Entries for locating described items:
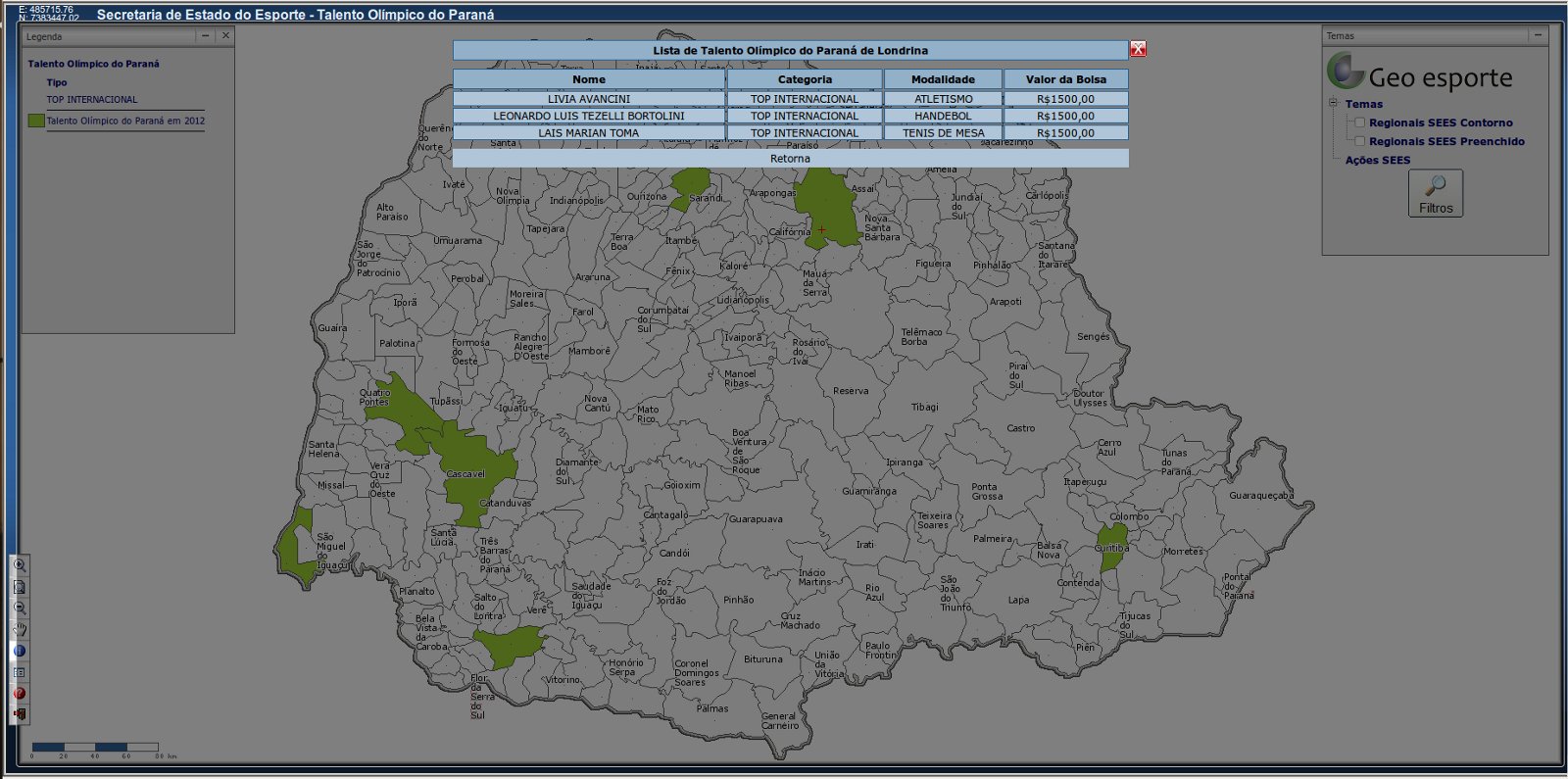Activate the pan hand tool
Screen dimensions: 1568x779
pyautogui.click(x=19, y=630)
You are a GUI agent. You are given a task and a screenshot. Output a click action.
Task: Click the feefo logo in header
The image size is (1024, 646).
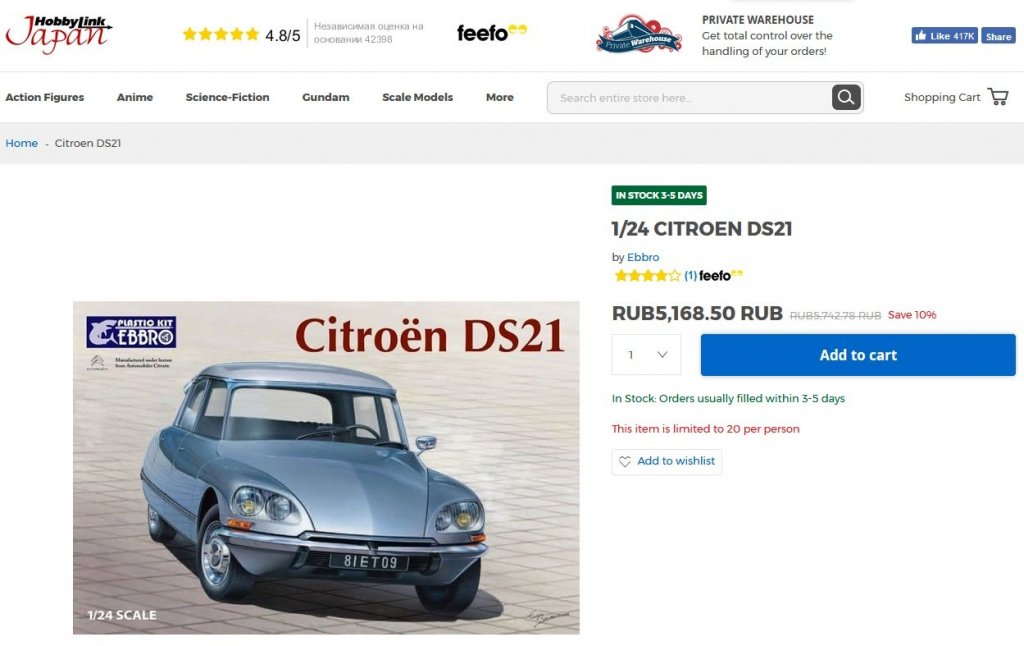(x=491, y=32)
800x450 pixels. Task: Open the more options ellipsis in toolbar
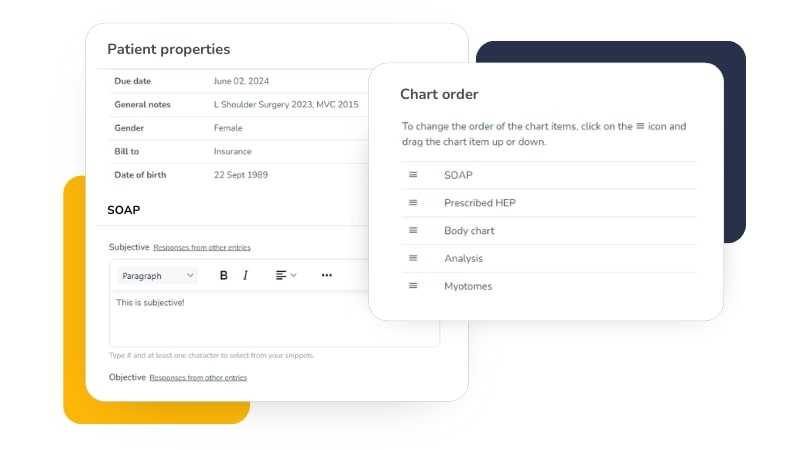coord(326,275)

▶ **Exercise**
Please turn every line of the entries above into a JSON list of strings, one string per line, leaving out blank lines and the pictures.

▶ **Solution to this problem**
[
  "Activate the pan hand tool",
  "Screen dimensions: 1568x779",
  "pyautogui.click(x=19, y=630)",
  "You are a GUI agent. You are given a task and a screenshot. Output a click action.",
  "Task: Click the feefo logo in header",
  "The image size is (1024, 646).",
  "(x=491, y=32)",
  "800x450 pixels. Task: Open the more options ellipsis in toolbar",
  "coord(326,275)"
]